No segundo caso, o da dívida pública, enquanto os economistas neoclássicos defendem o corte dos gastos sociais preservando os financeiros, os mais pesados nos orçamentos públicos da maioria dos países, seus adversários apontam as baterias para as assinaladas despesas financeiras – aliás, o que faria qualquer pessoa física ou jurídica endividada. Enfim: os autores e exegetas da corrente teórica neoclássica, além de recomendarem perversidades sociais, o fazem a partir de premissas falsas por conta de suas visões de mundo/interesses que defendem. Nesses termos, eles são apenas ideológicos…

Face o exposto, não subsiste qualquer dúvida: há práxis mais “acerca” da realidade e outras não. Por que isso acontece? Isso acontece por conta da natureza ideológica de cada uma das formulações. Melhor: por que, ilustrando de novo com a Física, quando dada formulação demonstra que a outra está errada ou é insuficiente ela não passa a ocupar o seu lugar? Em Economia, infelizmente (sic), as elaborações que expressam a ideologia hegemônica do modo de organização da vida social dominante, o capitalismo, são resilientes. E esse é o caso da TN. Em uma primeira aproximação, dadas as suas metodologias, premissas e propostas, esse fato ocorre porque ela é uma das formas de existência da própria ideologia do sistema em tela (como o são as suposições do livre mercado, do indivíduo-sujeito, da maximização da eficiência econômica, da legitimação de todas as remunerações etc.). Não fora bastante, o liberalismo traz consigo referências progressistas do passado (na sua contraposição ao feudalismo), como a liberdade, a tolerância, o individualismo e a limitação do poder. Daí derivando, por suposto, sua robustez político-ideológica.

Dessa maneira, na sua aderência-‘colagem’ a aspectos centrais dos valores burgueses e no anúncio de uma espécie de terra prometida, dada a suposta virtude sintetizada no termo livre mercado, ela desfere seu golpe final: a naturalização da propriedade privada e da busca pela maximização do lucro. Em suma, é disso que o liberalismo econômico trata e propugna queiram ou não seus formuladores e propagandistas de ontem (economistas clássicos e neoclássicos) e de hoje (economistas neoliberais).

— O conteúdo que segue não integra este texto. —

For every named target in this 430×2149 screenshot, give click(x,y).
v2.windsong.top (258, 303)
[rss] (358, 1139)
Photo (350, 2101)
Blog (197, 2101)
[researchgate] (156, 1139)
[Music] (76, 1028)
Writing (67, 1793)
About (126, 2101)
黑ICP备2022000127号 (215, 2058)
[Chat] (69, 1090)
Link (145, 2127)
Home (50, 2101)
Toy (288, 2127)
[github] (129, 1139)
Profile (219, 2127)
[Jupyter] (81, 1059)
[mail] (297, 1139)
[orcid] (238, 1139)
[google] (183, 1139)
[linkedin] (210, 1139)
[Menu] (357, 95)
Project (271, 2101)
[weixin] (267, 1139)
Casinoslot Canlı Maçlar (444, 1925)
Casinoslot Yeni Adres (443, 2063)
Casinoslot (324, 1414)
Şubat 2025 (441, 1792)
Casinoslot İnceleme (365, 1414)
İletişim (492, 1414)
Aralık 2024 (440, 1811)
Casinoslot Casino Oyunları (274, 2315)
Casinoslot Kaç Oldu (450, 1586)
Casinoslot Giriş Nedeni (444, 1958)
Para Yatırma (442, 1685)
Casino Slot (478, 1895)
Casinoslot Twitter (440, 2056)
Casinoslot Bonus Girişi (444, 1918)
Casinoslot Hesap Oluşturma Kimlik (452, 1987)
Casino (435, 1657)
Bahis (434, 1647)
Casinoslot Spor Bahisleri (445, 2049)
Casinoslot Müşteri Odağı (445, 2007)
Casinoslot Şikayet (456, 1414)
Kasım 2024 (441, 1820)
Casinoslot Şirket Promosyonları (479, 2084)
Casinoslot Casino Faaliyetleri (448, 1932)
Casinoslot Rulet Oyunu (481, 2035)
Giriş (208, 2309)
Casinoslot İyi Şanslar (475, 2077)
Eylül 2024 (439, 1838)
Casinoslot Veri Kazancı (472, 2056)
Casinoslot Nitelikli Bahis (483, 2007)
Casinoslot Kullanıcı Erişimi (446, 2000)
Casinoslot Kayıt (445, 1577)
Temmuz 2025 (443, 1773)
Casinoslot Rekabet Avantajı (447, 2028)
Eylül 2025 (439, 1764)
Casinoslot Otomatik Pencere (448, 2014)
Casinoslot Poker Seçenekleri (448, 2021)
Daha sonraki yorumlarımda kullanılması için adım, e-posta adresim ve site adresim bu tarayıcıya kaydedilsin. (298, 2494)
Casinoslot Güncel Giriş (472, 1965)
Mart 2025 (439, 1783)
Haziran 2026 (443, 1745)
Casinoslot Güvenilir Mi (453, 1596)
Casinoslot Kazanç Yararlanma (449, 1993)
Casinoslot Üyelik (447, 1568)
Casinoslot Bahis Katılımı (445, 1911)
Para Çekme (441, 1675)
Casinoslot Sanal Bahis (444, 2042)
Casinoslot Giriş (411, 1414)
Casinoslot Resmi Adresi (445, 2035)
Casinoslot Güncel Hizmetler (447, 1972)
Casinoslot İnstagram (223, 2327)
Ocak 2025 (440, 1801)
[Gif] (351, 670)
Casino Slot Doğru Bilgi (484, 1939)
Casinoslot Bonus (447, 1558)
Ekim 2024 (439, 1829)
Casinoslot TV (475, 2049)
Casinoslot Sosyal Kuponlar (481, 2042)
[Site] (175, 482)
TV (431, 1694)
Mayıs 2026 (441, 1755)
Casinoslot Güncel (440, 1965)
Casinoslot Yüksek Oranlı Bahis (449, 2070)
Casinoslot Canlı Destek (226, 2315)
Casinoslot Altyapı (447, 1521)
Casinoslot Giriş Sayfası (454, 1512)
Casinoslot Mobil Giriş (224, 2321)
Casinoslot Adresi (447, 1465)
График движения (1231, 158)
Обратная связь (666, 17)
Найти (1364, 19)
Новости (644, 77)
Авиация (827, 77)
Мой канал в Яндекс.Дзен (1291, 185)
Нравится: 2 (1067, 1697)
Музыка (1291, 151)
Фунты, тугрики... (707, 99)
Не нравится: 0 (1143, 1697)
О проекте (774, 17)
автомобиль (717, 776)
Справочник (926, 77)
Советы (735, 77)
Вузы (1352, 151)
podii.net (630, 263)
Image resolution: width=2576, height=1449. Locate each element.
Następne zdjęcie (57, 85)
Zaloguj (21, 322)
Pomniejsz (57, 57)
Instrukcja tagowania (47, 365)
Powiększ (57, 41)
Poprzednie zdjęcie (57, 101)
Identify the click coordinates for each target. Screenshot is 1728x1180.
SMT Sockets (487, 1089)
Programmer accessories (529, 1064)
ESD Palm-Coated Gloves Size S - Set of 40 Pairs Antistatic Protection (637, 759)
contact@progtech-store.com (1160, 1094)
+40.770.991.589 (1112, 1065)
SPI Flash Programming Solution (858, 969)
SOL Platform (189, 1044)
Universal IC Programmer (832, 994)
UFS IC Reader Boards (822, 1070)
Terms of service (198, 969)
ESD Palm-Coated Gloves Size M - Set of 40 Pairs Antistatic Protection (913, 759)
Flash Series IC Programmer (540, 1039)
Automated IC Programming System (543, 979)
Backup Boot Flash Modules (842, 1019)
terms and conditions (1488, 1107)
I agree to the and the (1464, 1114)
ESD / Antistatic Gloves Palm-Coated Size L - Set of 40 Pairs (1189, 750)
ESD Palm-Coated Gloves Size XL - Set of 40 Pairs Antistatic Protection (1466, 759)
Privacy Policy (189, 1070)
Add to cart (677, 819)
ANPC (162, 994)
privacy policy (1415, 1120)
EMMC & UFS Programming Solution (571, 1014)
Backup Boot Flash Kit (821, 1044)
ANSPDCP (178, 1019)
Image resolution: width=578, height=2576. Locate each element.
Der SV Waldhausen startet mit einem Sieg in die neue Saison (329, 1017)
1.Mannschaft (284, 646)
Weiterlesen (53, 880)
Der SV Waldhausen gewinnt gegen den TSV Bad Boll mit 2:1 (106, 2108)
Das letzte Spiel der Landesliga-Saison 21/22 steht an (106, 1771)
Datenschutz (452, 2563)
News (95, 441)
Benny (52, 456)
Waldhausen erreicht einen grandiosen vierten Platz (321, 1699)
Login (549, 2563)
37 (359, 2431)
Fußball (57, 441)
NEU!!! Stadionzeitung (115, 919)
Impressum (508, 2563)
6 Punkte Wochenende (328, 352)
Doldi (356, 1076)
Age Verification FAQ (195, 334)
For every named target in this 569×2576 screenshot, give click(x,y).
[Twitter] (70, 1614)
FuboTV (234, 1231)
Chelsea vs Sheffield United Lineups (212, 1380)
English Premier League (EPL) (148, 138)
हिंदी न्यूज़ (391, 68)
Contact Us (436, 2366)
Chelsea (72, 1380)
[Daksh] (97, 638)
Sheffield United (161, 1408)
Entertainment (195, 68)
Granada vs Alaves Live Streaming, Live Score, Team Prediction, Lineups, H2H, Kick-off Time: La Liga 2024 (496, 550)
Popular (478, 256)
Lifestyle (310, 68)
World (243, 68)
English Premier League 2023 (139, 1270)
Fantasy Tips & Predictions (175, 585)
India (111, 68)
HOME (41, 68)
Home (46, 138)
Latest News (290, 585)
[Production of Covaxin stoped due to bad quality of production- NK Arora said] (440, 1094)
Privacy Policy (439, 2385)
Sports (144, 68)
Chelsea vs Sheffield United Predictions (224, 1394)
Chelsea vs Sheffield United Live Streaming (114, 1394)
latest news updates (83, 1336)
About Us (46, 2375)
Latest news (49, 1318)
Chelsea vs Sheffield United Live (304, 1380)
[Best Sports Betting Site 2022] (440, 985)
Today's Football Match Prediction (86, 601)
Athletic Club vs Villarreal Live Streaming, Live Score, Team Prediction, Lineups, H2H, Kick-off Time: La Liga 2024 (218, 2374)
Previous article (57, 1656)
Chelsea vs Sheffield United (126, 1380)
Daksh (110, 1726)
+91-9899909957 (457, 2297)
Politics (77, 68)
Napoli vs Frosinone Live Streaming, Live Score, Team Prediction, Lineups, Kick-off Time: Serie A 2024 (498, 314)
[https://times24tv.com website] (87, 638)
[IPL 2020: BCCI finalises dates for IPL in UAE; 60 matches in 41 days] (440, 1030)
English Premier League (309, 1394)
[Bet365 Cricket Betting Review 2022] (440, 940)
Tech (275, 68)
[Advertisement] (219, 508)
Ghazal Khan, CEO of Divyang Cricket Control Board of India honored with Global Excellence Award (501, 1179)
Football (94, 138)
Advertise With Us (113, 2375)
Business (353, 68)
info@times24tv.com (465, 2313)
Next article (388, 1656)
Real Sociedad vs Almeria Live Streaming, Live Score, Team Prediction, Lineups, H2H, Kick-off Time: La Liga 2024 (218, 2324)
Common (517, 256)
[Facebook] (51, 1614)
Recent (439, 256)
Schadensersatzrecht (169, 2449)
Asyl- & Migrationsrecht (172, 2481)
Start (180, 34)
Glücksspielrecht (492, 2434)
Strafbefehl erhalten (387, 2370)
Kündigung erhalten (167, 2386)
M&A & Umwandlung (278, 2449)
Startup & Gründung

Importante registrar nesse ponto da análise que o “mainstream” neoclássico atualizado enquanto doutrina neoliberal, tão presente na vida mundial contemporânea e em especial na brasileira – aliás, de longa data -, no entanto não logra arrancar a economia da sua já longeva e estrutural crise em termos de geração de emprego e renda. Pior, porque mesmo assim ele continua sendo propagandeado pelos analistas ditos especializados da mídia corporativa e ensinado com ares de cientificidade em boa parte da academia, bem como sendo A Referência Básica das práticas de sucessivos governos – aqui e alhures. Ou seja: o retumbante fracasso no enfrentamento da anotada crise nem de longe é valorado pelos sujeitos mídia corporativa, parte da academia e dos governos mundo afora – ao contrário, eles insistem em mais do mesmo (mercado, mercado e mercado, bradam).

Nesses termos, inexorável voltar ao tema da resiliência da TN. Dado o já assinalado sobre ela (as duas explicações anteriores), cabe aqui uma adição: a doutrina em questão e suas propostas de política econômica se mantêm vivas e fortes porque ‘atendem’ exitosamente à forma de existência do capital dos tempos correntes, o capital financeirizado (conforme o léxico pós-keynesiano). Dito isso, em coro com a professora Conceição Tavares, entendo que o mais honesto seria voltar à época dos economistas clássicos e adotar a nomeação de então para a ‘nossa’ Economia: Economia Política. Por que? Porque essa mudança contribuiria para a desmistificação da sua natureza mais íntima, posto que ‘fazer economia’ é fazer escolhas teóricas e práticas – afinal, não há caminho único para o desenvolvimento econômico e mesmo para o societário.